== Extrait
De son vrai nom Michel Thomas. Né à la Réunion en février 1958 d’un père, guide de haute montagne et d’une mère, médecin anesthésiste Michel Houellebecq a une demi-sœur née quatre ans après lui. Ses parents sont alors déjà divorcés et à six ans, Michel Houellebecq est confié à sa grand’mère paternelle, communiste, dont il adoptera le nom comme nom de plume. Interne au lycée Henri Moissan de Meaux, ses camarades le surnommaient « Einstein » en vertu de ses capacités d’analyse et d’argumentation. A seize ans, il découvre P. H. Lovecraft, écrivain de science-fiction sur lequel il publiera son premier ouvrage. En 1975, il s’inscrit à l’école supérieure d’agronomie et obtient son diplôme d’agronome en 1980. Dans la même année, il se marie. Son fils, Etienne, naît un an plus tard. À la suite de son divorce, il subit une forte dépression qui le conduit à faire plusieurs séjours en milieu psychiatrique. En 1985, il publie ses premiers poèmes dans la Nouvelle Revue de Paris. Michel Bulteau, le directeur de la revue, dirige aussi la collection des Infréquentables qu’il a créée aux éditions du Rocher. Il propose à Houellebecq une collaboration. C’est ainsi que Michel Houellebecq publie en 1991 la biographie de Howard P. Lovecraft, Contre le monde, contre la vie. Il intègre l’Assemblée Nationale en tant que secrétaire administratif. La même année paraît Rester vivant aux éditions de la Différence, puis chez le même éditeur, en 1992, le premier recueil de poèmes, La Poursuite du bonheur, qui obtient le prix Tristan Tzara. Maurice Nadeau publie en 1994 Extension du domaine de la lutte, puis en 1998 paraît Les Particules élémentaires chez Flammarion, suivi de Lanzarote en 2000, de La Possibilité d’une île en 2005 (Prix Interallié 2005) et de La Carte et le territoire couronné par le prix Goncourt en 2010.
====
== Contenu du listing
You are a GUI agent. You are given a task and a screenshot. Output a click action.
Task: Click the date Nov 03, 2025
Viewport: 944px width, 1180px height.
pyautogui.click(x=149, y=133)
====
## Consigne 1
Répondez aux questions suivantes d'après la biographie de Michel Houellebecq :
(a) Quel surnom ses camarades du lycée de Meaux lui donnaient-ils ?
(b) En quelle année obtient-il son diplôme d'agronome ?
(c) Quel prix a couronné La Carte et le territoire ?
## Consigne 2
Pour chaque affirmation, indiquez si elle concorde avec la biographie de Michel Houellebecq et citez les mots du texte qui tranchent :
(a) À six ans, Michel Houellebecq est confié à sa grand-mère maternelle.
(b) Son premier recueil de poèmes a obtenu le prix Tristan Tzara.
(c) Les Particules élémentaires a paru chez Maurice Nadeau.
## Consigne 3
Poursuivez la biographie de Michel Houellebecq à la suite de sa dernière phrase.

## Réponse 1
(a) Ses camarades le surnommaient « Einstein ».
(b) Il obtient son diplôme d'agronome en 1980.
(c) La Carte et le territoire a été couronné par le prix Goncourt en 2010.

## Réponse 2
(a) Non : « Michel Houellebecq est confié à sa grand’mère paternelle ».
(b) Oui : « le premier recueil de poèmes, La Poursuite du bonheur, qui obtient le prix Tristan Tzara ».
(c) Non : « en 1998 paraît Les Particules élémentaires chez Flammarion ».

## Réponse 3
Il faut ajouter à cette liste d’œuvres majeures le roman Soumission, paru en 2015, avec le succès (et les polémiques) que l’on sait. Michel Houellebecq a rassemblé en un seul livre de 450 pages (collection J’ai lu, décembre 2014), sous le titre Poésie, ses recueils antérieurs : Rester vivant, Le Sens du combatLa poursuite du bonheur, Renaissance, Configuration du dernier rivage.

Le travail poétique de Houellebecq est très lié à son travail en prose, ainsi qu’on le lit sur la quatrième de couverture

Juxtaposant librement prose, versets et versification classique (sous la forme de l’octosyllabe et de l’alexandrin), la poésie de Michel Houellebecq est, tout autant que son œuvre romanesque, fortement ancrée dans le monde contemporain. Elle lui sert d’ailleurs souvent de matrice. Ainsi, plusieurs poèmes du Sens du combat annoncent des scènes des Particules élémentaires, publié deux ans plus tard. « Si calme, dans son coma… » évoque la mort d’Annabelle, tout comme La Longue route de Clifden préfigure les chapitres terminaux. Et si la vie est rare, le bonheur y demeure cependant, dans Renaissance, tout autant que dans Plateforme, un horizon possible.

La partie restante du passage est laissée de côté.